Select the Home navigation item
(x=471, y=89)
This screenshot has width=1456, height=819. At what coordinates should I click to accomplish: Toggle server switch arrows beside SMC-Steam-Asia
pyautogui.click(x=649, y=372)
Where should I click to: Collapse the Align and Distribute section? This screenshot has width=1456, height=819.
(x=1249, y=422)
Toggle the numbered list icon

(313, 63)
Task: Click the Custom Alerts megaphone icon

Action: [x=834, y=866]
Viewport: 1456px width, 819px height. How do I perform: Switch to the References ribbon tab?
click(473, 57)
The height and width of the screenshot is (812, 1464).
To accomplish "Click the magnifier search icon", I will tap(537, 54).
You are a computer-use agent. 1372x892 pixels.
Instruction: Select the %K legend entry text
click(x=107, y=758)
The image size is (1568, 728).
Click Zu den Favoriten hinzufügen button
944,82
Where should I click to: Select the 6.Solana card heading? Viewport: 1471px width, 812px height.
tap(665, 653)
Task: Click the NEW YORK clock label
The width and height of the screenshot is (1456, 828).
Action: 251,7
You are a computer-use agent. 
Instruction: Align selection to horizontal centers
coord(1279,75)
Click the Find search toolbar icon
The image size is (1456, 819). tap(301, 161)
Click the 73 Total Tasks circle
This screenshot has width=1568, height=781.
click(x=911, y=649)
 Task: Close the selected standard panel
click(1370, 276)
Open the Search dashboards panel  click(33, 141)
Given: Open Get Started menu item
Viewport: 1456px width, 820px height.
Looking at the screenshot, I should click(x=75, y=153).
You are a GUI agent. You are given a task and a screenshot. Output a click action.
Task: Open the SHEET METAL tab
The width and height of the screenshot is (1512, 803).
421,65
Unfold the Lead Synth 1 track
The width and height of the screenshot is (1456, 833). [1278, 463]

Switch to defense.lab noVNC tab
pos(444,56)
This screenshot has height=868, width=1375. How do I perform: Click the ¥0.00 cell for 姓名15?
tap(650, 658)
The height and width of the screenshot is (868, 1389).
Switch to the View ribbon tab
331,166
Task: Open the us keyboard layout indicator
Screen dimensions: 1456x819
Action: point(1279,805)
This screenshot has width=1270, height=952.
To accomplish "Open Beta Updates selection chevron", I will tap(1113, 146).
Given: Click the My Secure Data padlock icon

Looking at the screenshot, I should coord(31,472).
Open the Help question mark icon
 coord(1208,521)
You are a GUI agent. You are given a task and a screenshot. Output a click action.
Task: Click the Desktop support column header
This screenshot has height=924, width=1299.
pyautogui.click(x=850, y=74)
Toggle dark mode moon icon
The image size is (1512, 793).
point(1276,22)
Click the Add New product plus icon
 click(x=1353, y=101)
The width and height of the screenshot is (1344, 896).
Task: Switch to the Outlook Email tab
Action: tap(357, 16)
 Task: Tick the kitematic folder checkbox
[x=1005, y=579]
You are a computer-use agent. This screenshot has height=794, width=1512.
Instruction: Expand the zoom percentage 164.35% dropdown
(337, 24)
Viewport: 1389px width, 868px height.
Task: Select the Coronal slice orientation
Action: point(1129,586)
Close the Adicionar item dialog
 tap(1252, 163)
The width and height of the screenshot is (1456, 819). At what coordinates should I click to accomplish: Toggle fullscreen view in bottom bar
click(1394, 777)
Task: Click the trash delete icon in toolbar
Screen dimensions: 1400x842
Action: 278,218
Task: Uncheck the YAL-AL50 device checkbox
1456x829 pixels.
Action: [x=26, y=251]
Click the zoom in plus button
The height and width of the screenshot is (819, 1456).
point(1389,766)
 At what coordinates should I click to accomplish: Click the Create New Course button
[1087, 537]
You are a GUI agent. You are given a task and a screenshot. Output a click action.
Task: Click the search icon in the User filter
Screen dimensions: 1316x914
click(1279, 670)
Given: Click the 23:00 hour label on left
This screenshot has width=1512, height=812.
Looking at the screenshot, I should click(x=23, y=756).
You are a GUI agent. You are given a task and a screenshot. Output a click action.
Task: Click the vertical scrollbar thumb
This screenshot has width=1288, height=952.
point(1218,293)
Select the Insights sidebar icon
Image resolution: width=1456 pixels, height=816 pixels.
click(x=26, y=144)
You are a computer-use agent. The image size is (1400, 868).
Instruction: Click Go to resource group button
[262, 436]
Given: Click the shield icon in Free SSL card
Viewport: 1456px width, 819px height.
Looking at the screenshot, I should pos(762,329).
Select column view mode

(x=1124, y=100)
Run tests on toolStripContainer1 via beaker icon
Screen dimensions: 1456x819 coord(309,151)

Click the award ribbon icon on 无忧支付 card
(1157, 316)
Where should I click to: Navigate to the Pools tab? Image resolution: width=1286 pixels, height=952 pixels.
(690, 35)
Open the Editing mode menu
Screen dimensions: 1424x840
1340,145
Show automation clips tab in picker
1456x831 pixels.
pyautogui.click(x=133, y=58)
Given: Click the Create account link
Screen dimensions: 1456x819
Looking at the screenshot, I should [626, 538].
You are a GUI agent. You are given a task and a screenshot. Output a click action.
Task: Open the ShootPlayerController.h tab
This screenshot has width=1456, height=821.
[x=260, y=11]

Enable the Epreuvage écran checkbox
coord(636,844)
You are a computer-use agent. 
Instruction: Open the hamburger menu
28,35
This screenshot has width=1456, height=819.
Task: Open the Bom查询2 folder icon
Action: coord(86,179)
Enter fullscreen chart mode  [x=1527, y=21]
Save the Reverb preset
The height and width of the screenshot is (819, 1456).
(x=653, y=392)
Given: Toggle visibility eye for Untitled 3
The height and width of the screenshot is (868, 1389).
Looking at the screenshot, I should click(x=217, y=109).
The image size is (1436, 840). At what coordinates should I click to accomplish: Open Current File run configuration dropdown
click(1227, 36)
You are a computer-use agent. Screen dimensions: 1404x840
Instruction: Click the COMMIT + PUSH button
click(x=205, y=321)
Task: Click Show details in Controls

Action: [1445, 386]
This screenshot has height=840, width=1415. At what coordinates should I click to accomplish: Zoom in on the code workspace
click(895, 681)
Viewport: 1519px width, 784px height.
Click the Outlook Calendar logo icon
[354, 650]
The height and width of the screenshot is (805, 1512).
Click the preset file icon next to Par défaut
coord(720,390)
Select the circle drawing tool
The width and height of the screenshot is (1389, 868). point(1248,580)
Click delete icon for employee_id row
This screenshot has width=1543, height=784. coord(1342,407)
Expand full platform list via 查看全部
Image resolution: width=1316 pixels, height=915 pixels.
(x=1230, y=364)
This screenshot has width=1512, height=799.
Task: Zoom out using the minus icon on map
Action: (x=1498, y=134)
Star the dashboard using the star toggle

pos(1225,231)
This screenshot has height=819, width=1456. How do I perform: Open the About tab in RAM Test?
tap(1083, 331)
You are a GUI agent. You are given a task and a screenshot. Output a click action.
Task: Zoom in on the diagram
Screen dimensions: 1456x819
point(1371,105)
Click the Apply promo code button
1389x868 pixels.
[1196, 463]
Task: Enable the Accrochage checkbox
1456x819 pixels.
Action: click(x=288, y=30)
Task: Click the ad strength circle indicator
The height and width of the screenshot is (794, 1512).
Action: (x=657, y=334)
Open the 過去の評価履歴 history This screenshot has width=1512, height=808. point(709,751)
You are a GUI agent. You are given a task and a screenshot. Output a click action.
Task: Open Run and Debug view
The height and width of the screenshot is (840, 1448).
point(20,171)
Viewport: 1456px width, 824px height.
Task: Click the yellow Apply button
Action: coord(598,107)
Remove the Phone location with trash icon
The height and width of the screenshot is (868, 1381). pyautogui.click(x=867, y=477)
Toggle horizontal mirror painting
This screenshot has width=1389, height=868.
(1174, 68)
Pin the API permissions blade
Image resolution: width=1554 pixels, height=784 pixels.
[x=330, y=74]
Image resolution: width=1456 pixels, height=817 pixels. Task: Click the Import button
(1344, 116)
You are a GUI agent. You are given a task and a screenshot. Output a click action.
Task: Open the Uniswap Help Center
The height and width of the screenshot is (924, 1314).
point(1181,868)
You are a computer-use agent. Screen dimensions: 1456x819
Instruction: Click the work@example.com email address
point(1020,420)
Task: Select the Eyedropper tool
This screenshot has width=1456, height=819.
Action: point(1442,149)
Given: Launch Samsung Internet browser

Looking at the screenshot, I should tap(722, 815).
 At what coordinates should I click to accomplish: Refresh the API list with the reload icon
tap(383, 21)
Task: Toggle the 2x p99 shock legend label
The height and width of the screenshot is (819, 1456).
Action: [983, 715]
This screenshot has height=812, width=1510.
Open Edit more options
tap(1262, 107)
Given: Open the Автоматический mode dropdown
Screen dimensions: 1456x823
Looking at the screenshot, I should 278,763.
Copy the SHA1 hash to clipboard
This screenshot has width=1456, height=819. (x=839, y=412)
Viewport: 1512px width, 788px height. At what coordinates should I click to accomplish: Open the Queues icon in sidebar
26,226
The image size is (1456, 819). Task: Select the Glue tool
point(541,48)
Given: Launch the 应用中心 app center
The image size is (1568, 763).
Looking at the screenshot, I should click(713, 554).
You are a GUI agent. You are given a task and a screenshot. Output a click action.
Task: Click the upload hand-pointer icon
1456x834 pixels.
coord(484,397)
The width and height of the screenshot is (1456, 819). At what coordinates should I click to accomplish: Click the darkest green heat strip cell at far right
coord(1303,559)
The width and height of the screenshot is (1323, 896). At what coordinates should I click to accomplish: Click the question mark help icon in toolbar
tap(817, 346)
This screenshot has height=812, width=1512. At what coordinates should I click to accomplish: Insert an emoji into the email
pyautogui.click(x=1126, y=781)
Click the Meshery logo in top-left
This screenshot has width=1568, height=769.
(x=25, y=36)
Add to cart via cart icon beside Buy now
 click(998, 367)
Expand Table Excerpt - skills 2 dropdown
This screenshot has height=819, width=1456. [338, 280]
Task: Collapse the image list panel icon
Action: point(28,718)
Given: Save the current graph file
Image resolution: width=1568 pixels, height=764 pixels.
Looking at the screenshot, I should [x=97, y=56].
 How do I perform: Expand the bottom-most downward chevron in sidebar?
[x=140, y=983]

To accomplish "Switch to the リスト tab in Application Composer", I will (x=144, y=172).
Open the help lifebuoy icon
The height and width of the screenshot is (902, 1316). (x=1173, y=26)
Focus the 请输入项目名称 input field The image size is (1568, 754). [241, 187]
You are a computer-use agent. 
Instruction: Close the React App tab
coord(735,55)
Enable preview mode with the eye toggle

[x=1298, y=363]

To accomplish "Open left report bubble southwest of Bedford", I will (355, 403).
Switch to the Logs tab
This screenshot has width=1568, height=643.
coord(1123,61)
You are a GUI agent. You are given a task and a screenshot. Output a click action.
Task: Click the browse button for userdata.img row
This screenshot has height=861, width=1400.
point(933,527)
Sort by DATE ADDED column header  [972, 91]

□ □ □ □

* **Task statement**:
Look through the records and gather each line with the word "header".

* **Task response**:
Task: Click the Desktop support column header
Sort by DATE ADDED column header  [972, 91]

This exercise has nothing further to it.